# Problem to solve
I need the lines from the one holding "You are a computer-use agent. Image" to the last line of the data below repeated exactly, both included, without pictures.

# Supplied information
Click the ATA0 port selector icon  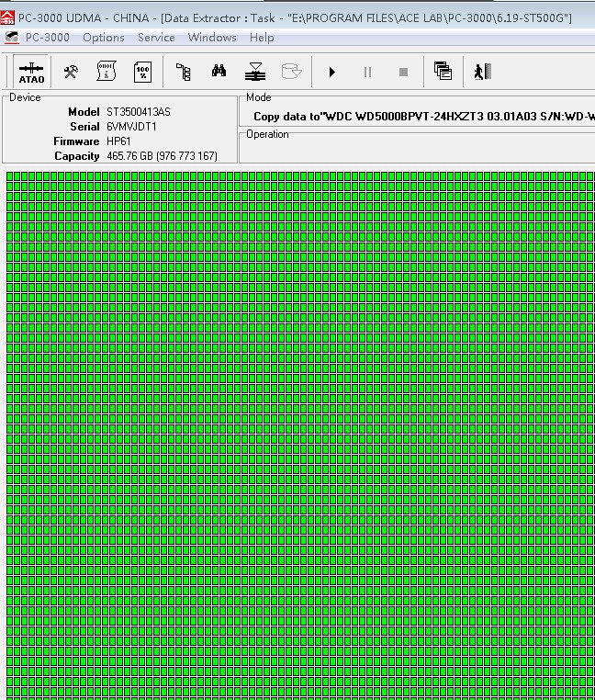tap(31, 72)
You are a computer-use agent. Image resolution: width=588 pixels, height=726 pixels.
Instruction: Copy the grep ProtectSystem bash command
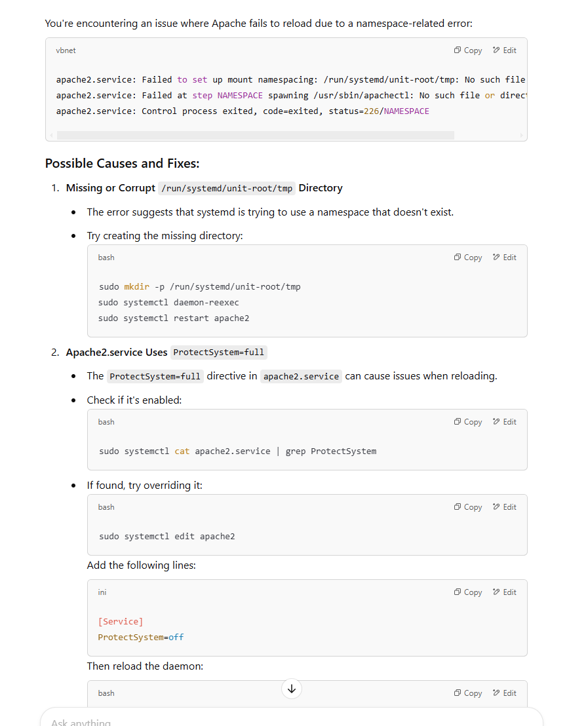(x=468, y=422)
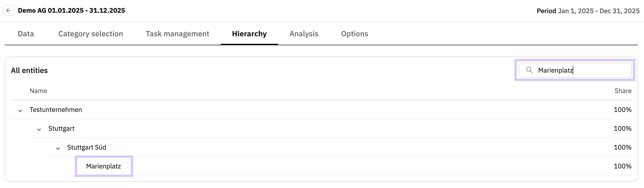Click the back arrow icon
The height and width of the screenshot is (188, 644).
[9, 11]
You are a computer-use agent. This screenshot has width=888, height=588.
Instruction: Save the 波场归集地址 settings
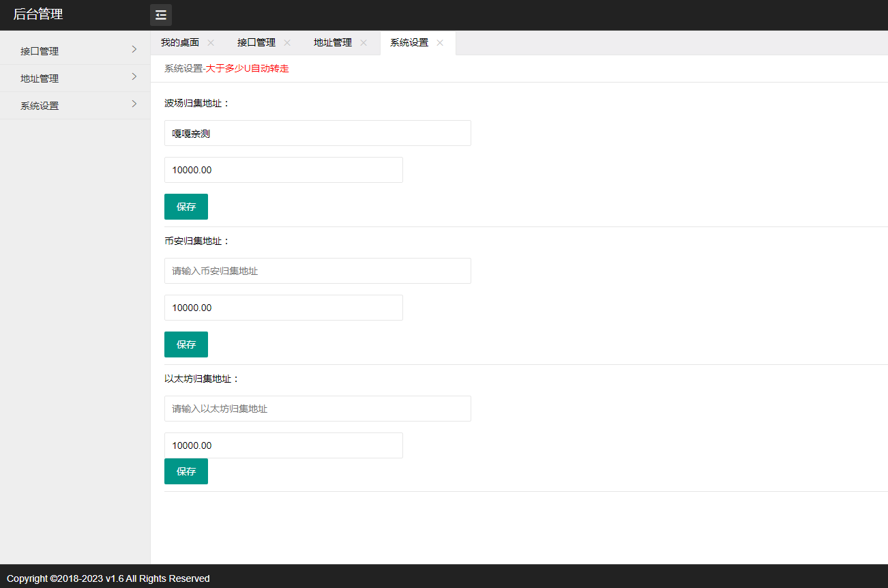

# Answer to the exercise
You are a computer-use agent. Image resolution: width=588 pixels, height=726 pixels.
Instruction: Copy the grep ProtectSystem bash command
(x=468, y=422)
Click the back arrow icon
The height and width of the screenshot is (188, 644).
[9, 11]
You are a computer-use agent. This screenshot has width=888, height=588.
Instruction: Save the 波场归集地址 settings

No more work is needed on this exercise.